Alluvione OlbiaRimasto nel cassetto il documento che prevedeva gli interventi da attuare in caso di alluvione.

Il piano di emergenza della città di Olbia in caso di alluvione non è mai scattato. È questa la verità su quanto successo una settimana fa, in occasione del più disastroso evento atmosferico che si sia verificato in Sardegna negli ultimi 60 anni, con 16 morti e centinaia di milioni di euro di danni. Il piano comunale di protezione civile per “fronteggiare lo stato di emergenza” nel capoluogo gallurese, approvato dal consiglio comunale il 4 dicembre 2012, è rimasto quindi sulla carta, senza che nessuna delle sue misure venisse applicata. Tra gli altri aspetti, era previsto che l'allerta di criticità elevata in tutta la città, annunciata domenica pomeriggio dalla Protezione civile regionale, fosse segnalata tramite sirene e altoparlanti su auto.

Era previsto anche che i cittadini fossero avvisati via telefono o persino porta a porta. Invece, questa tipologia di avvisi non sono mai arrivati, e l'evacuazione ipotizzata nel piano non è mai stata disposta, mentre Olbia finiva sotto l'acqua e pagava un tributo di vite umane altissimo: sei vittime in città, fra le quali due bambini di due e tre anni. Il piano comunale di protezione civile è un fascicolo imponente, con un'analisi dettagliata del territorio, dei rischi idrogeologici e idraulici, delle strade e delle vie di fuga. Le procedure d'emergenza prevedono la figura di un responsabile dell'assistenza alla popolazione che deve provvedere ad attivare il sistema d'allarme, previa autorizzazione del sindaco, e coordinare l'evacuazione della popolazione dalle aree di rischio alle strutture d'accoglienza. Spetterebbe poi al sindaco informare Regione, prefettura, comuni limitrofi, vigili del fuoco e forze dell'ordine dell'avvenuta attivazione della fase d'allarme.

L'elaborato elencava anche, tra le misure di tutela della popolazione, l'informazione, da cominciare ben prima dell'emergenza, cioè nel "periodo ordinario", con un'apposita cartellonistica da installare in luoghi strategici e sul sito internet del Comune.
Nulla di tutto questo è stato fatto, e così l'alluvione ha provocato circa 500 milioni di euro di danni solo in Gallura e altrettanti dovrebbe averne causati nel Nuorese.
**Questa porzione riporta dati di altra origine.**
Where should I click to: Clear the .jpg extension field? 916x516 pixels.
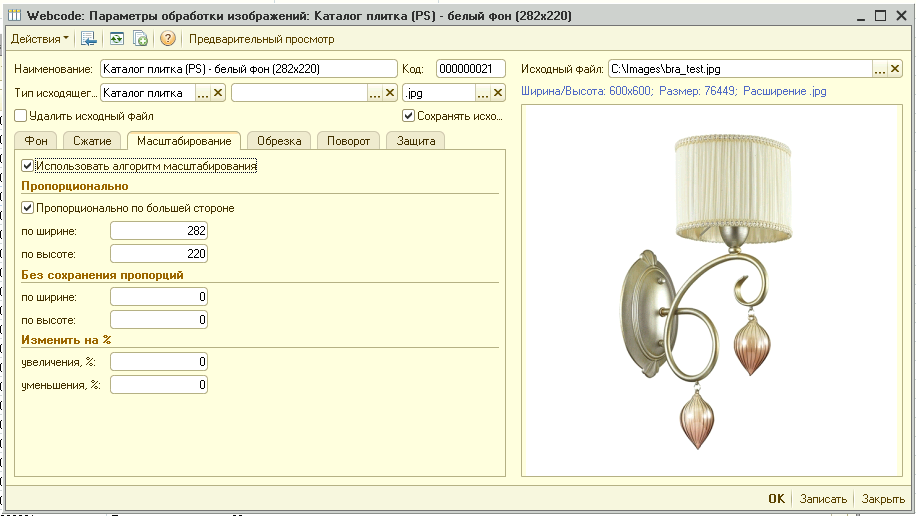point(497,93)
La stima è stata fatta dalla delegazione dei parlamentari di Sel che oggi stanno visitando i luoghi più colpiti dell’isola; ne fanno parte il capogruppo alla Camera, Gennaro Migliore, Martina Nardi della commissione Trasporti, Ileana Piazzoni e Michele Piras. Si tratta tra l’altro di "un conteggio ancore provvisorio", spiega Piras, "basato soprattutto sui calcoli ancora incompleti e in alcuni casi fatti per approssimazione dagli amministratori locali che abbiamo incontrato finora".